(PROVIDED PASSAGE begins)

On July 23rd, 2012, the Genome Sequencing and Analysis (GSA) team will release a beta of GATK 2.0. GATK 2.0 includes all of the original GATK 1.x tools as well as many newer and more advanced tools for error modeling, data compression, and variant calling:
The complete GATK 2.0 suite will be distributed as a binary only, without source code for the newest tools. We plan to release the source code for these tools, but its unclear the timeframe for this. The GATK engine and programming libraries will remain open-sourced under the MIT license, as they currently are for GATK 1.0. The current GATK 1.0 tool chain, now called GATK-lite, will remain open-source under the MIT license and distributed as a companion binary to the full GATK binary. GATK-lite includes the original base quality score recalibrator (BQSR), indel realigner, unified genotyper v1, and VQSR v2.
The GATK 2.0 tools are under active development but they have matured to the point that non-Broad academics and researchers are welcome to use them. We appreciate feedback on their use, both successes and failures. Please be aware that the GATK 2.0 tool chain may be unstable, slow, not scalable, poorly documented, or not interact seamlessly among each other or with other tools in the suite, so could require more effort from users. With these caveats, these tools provide radically improved calling sensitivity, specificity, and performance, so are worth the exposure as beta software.
GATK 2.0 is being released under a software license that permits non-commercial research use only. Until the beta ends and the full GATK 2.0 suite is officially launched, commercial activities should use the unrestricted GATK-lite version.
In the fall we intend to release the full version of GATK 2.0. The full version will be free-to-use version for non-commercial entities, just like the beta. A commercial license will be required for commercial entities. This commercial version will include commercial-grade support for installation, configuration, and documentation, as well as long-term support for each commercial release.

(PROVIDED PASSAGE ends)
(EXERCISE DATA begins)

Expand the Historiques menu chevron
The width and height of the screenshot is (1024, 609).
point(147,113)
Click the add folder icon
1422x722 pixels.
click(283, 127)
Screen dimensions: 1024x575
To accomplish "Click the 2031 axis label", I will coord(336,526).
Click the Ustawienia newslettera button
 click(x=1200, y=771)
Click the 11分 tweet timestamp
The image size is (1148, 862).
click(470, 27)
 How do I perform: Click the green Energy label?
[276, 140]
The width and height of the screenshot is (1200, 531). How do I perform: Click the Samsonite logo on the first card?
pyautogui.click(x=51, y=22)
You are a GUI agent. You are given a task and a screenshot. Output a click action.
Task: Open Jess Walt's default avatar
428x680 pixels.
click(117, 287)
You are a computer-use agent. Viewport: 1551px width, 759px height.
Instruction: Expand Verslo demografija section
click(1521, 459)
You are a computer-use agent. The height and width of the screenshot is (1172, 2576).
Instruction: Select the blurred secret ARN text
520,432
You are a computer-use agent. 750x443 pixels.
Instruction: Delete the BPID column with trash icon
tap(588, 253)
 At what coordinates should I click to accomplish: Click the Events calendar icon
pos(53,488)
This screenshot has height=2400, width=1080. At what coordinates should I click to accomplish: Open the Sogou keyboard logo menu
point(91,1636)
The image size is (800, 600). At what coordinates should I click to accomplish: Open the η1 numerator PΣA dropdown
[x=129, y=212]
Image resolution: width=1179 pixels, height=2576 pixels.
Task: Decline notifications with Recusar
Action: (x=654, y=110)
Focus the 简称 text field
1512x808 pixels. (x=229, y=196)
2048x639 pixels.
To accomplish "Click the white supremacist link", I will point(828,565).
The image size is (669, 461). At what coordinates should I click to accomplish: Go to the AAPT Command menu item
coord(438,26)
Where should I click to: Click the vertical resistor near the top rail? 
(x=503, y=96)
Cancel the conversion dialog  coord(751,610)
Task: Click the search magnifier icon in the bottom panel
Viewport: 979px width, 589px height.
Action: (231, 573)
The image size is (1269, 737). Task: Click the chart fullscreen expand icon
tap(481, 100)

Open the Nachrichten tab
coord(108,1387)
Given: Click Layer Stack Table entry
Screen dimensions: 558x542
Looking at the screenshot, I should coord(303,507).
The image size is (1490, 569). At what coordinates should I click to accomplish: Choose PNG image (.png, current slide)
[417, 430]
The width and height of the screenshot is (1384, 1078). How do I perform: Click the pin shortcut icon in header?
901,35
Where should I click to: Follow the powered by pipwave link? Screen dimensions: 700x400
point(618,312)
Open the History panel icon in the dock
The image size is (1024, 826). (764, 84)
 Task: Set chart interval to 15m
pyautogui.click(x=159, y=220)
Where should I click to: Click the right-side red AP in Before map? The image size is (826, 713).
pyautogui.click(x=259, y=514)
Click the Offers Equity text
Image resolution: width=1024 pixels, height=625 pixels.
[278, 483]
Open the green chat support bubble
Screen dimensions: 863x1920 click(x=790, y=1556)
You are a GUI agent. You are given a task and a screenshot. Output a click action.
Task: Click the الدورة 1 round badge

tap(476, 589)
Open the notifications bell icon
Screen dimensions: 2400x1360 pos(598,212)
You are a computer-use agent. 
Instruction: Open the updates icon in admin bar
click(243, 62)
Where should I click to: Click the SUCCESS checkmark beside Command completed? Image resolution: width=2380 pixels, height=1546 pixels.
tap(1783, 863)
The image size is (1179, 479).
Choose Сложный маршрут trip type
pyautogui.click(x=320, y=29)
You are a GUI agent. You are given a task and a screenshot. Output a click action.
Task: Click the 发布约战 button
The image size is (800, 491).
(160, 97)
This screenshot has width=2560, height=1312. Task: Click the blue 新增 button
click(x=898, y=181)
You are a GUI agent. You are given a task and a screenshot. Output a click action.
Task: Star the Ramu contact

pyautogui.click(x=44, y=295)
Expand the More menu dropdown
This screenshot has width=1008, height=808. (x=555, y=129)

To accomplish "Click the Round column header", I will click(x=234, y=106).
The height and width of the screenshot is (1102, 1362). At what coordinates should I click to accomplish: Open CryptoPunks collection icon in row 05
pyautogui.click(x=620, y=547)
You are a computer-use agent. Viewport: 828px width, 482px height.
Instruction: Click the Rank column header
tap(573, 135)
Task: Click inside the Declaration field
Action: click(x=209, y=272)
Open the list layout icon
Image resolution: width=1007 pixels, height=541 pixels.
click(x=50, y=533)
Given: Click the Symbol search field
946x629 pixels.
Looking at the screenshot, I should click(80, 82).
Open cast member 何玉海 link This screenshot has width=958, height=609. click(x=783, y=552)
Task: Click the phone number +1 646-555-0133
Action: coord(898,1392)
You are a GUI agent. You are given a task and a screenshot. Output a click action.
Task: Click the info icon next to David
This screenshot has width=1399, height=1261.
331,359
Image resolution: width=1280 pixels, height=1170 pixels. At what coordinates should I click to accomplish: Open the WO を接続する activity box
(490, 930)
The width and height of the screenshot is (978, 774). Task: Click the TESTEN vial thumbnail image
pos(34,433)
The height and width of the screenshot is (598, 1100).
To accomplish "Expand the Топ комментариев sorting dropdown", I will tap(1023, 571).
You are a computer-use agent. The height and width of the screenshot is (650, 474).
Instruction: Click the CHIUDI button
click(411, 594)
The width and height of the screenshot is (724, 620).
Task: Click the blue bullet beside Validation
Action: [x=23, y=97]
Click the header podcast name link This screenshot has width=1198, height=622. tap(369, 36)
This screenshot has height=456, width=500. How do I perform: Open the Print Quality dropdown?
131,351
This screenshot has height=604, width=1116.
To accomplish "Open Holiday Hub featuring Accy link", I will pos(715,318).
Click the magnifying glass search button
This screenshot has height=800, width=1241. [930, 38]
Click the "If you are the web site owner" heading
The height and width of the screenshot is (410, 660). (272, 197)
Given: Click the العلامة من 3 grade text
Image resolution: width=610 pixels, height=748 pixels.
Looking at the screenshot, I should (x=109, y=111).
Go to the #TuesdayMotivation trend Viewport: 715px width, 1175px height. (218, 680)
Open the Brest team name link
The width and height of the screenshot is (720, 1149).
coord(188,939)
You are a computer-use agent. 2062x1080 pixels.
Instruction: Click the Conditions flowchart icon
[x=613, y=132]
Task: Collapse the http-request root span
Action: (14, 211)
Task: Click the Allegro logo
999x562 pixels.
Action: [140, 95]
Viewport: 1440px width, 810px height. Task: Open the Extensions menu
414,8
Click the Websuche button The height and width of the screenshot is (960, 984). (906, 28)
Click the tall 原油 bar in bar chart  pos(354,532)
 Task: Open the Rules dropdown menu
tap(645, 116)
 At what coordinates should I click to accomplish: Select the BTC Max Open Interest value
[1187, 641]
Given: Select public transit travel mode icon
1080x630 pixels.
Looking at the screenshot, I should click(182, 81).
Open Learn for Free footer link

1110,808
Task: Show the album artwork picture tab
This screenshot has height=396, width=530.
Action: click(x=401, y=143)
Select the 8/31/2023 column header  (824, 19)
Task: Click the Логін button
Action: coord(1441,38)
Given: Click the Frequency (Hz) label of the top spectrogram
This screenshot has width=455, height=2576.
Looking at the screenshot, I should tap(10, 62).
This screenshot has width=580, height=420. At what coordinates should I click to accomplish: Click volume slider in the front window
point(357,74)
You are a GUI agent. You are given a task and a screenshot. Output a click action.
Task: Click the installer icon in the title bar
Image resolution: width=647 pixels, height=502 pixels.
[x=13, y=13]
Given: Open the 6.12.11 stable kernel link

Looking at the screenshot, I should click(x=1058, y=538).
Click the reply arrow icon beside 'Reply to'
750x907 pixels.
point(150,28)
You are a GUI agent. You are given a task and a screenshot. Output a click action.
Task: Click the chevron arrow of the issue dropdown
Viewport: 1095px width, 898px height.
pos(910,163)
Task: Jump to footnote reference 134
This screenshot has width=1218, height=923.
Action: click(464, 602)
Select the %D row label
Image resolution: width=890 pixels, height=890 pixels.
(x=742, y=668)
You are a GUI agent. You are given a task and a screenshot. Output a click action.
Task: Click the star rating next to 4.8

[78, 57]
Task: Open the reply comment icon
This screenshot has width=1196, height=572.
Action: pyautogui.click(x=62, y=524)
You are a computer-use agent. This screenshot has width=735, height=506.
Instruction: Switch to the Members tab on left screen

(EXERCISE DATA ends)

_TASK SET_
(a) Decide whether each statement below agrees with the GATK 2.0 announcement, answering yes or no and quoting the words of the announcement that settle it. (i) In GATK 2.0 the GATK engine will no longer be open source. (ii) GATK-lite contains the indel realigner. (iii) Until the beta ends, commercial activities may use the full GATK 2.0 suite.
(b) Write the next paragraph of the GATK 2.0 announcement, following on from its closing sentence about commercial-grade support.

_RESULTS BY TASK_
(a)
(i) No: "The GATK engine and programming libraries will remain open-sourced under the MIT license"
(ii) Yes: "GATK-lite includes the original base quality score recalibrator (BQSR), indel realigner, unified genotyper v1, and VQSR v2."
(iii) No: "Until the beta ends and the full GATK 2.0 suite is officially launched, commercial activities should use the unrestricted GATK-lite version."

(b)
What does it mean that GATK 2.0 is a beta version? Is it safe to use these tools? Yes, the GATK 2.0 tools are actually quite stable and have been (relatively) widely used by the GSA team to make variation calls for large-scale projects like 1000 Genomes and T2D-GENES. They are beta because they haven’t been used outside of the Broad Institute, and so are likely to have bugs and other usability issues we will need to address over time. Furthermore, they are all evolving rapidly as we improve them and use them in more demanding settings, and so they are expected to change significantly over the next few years as they are perfected, just as happened with the GATK 1.0 suite of tools.
How can I find out best practices for using GATK 2.0 tools? The best place is our newly revised GATK Best Practice v4 guide, which will be finalized on July 23rd here:
Where can I find out more information about the new GATK 2.0 tools? The best place is in our slide archive, where the GSA team has collected many presentations detailing the evolution and analysis of the new 2.0 tools.
How do I download GATK 2.0? From the new GATK website.
How do you support GATK 2.0 tools? Using the new GATK support forum:
Content from the old GetSatisfaction support forum will be transitioned over to the new GATK forums over the next few weeks. These new forums should help users find the answers to their questions much more easily (the new forum is indexed by Google) as well as allow users to more easily follow each other's post and answer each others questions.
What specifically is in the new GATK 2.0 beta license? Please see the new GATK2 license terms here, in its temporary home:
When GATK 2.0 is released to github the new terms will be available:
How do you administer the new GATK 2.0 license? Once you register with the new GATK 2.0 forums, you can download the full GATK 2.0 and agree to the new license terms.
Will you continue to support retired tools like the first version of BQSR? No, in the medium-term (next few months) retired tools will no longer be supported. In the short-term, yes, we will continue to respond to support requests on the new forums while people transition to GATK 2.0.
What is GATK-lite? GATK-lite is a subset of the full GATK 2.0 release that is free-to-use for all entities, including commercial ones. It includes all of the capabilities (if not the exact tools) from GATK 1.6 but none of the exclusive 2.0 tools.
For the tech-savvy, GATK-lite is the binary distribution corresponding to the public GATK source released on github. Everything in GATK-lite is licensed under the MIT license.
GATK-Lite includes the entire GATK map/reduce programming framework, all associated GATK libraries, and the vast majority of GATK tools. For example, most of the Unified Genotyper, all of Indel Realigner, CombineVariants, SelectVariants, and VariantEval are all part of GATK-Lite. All of GATK-Queue is also part of GATK-Lite.
The best way to think about GATK (implicitly -full) and GATK-lite is that both GATK and GATK-lite are GATK2, but -lite includes only the open sourced framework, library, and tools. GATK2 is effectively a superset of GATK-lite, built from the same source code, that includes a few closed-source premium tools.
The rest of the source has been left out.